The Bipolarity Index was also discussed (Figure 2).
The speakers again emphasized that these screeners should be viewed as “rule-out” tools that should be followed up with detailed questioning.
Latest Agents for Treating Bipolar Disorder
Treatment reduces the risk of morbidity and mortality related to bipolar disorder by a factor of 5, Dr Jackson said.
Mood stabilizers, atypical antipsychotics, monoaminergic antidepressants, and stimulants are currently approved by the US Food and Drug Administration (FDA) and are recommended to treat bipolar disorder (Figure 3).

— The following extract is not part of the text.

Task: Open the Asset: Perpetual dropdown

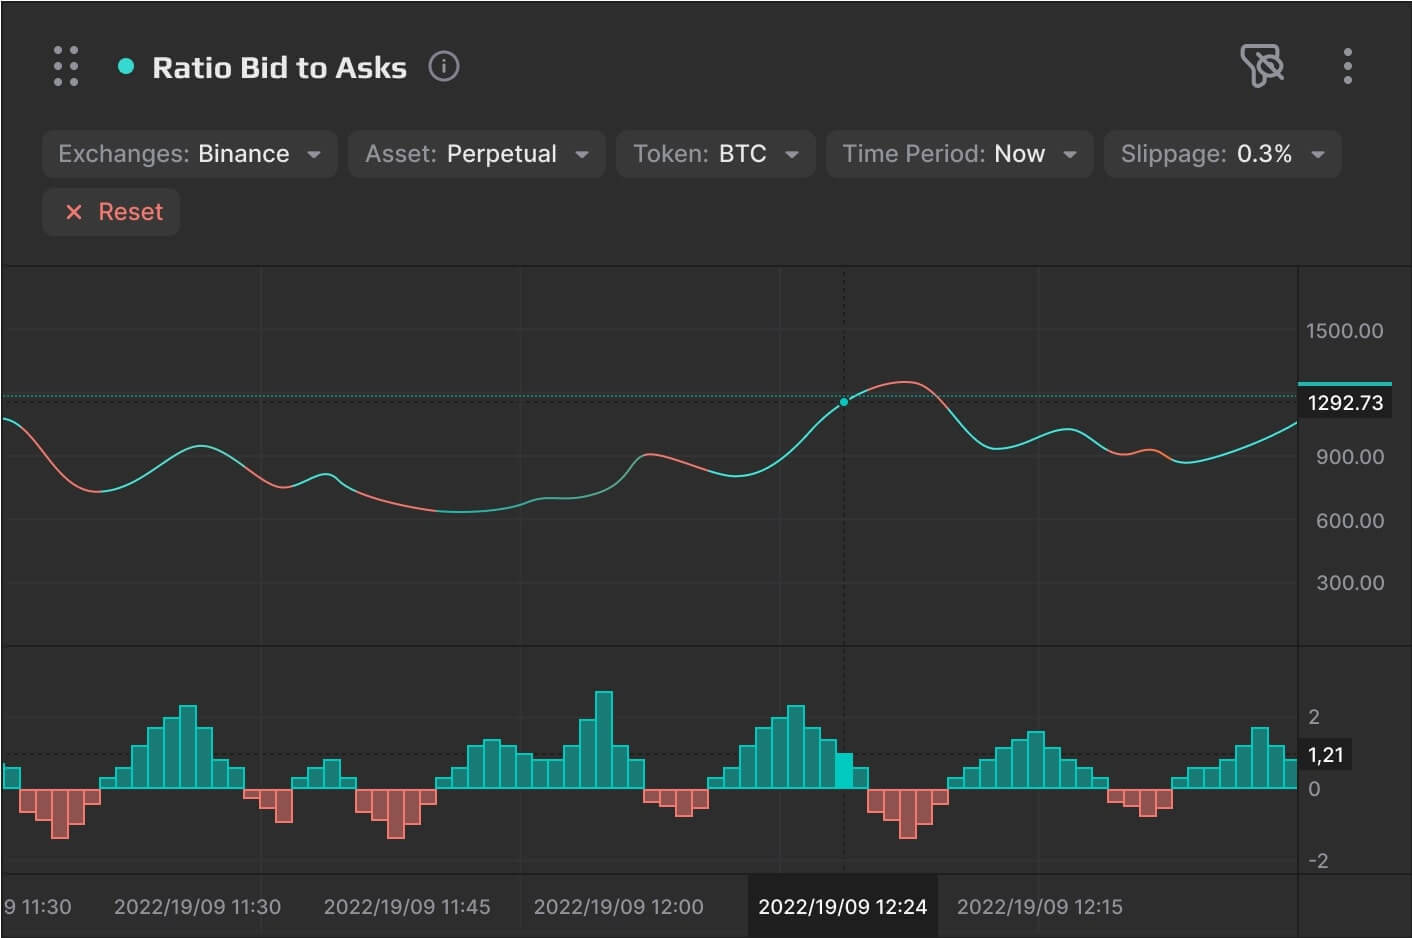Action: [476, 154]
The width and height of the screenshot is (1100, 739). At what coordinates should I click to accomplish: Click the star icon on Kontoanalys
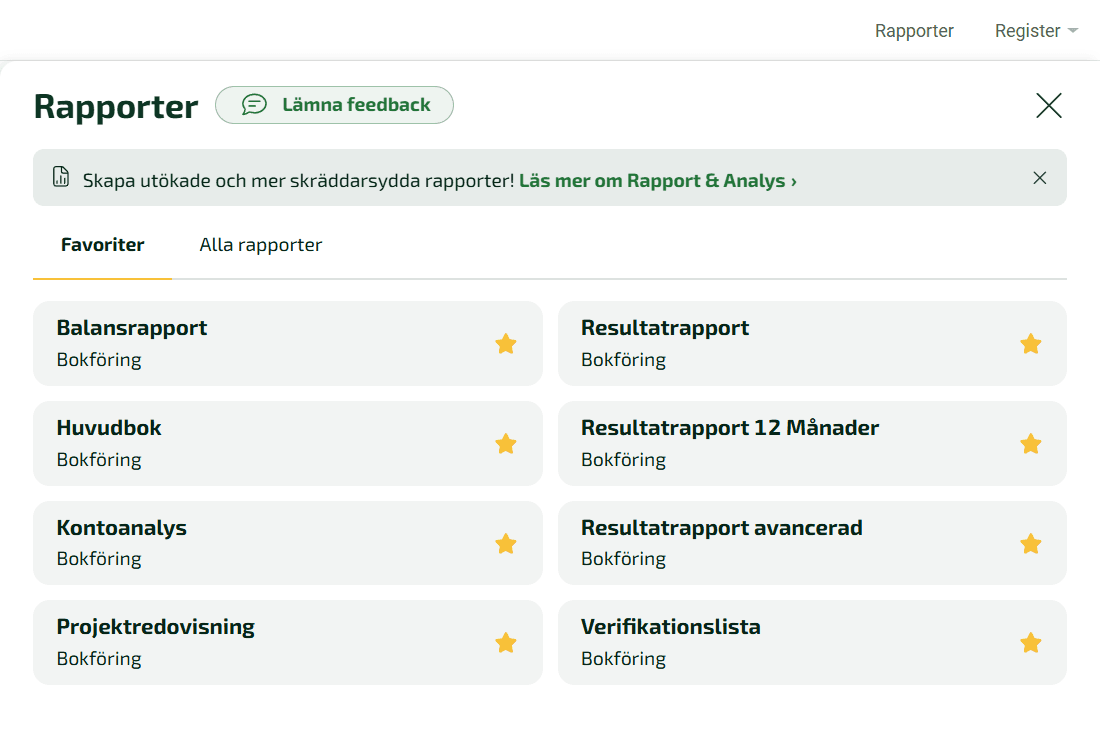click(505, 543)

“Not all atypical antipsychotics possess antidepressant properties in bipolar depression,” Dr Goldberg said.
For patients with manic/mixed episodes, Dr Goldberg said to “eliminate antidepressants. You don’t need gasoline on the fire.” For patients with depressive episodes, FDA-approved medications include lurasidone, cariprazine, quetiapine, olanzapine-fluoxetine combination. Other medications are currently being investigated. For preventing future episodes, evidence-based interventions include lithium, lithium plus divalproex, and other second-generation antipsychotic agents.
“Olanzapine + samidorphan was recently approved by the FDA as maintenance monotherapy treatment of bipolar I disorder, as well as the treatment of manic or mixed episodes associated with bipolar I disorder, either as monotherapy or adjunctive therapy to lithium or valproate,” Dr Goldberg said. “Lumateperone is a novel antipsychotic that has demonstrated significant improvements in depressive symptoms in bipolar I and bipolar II disorder in a phase 3 randomized trial.”
Goldberg JF, Jackson WC. Bipolar disorder across the spectrum: novel screening tools and treatment options. Presented at Practical Updates in Primary Care; September 23-25, 2021; Virtual.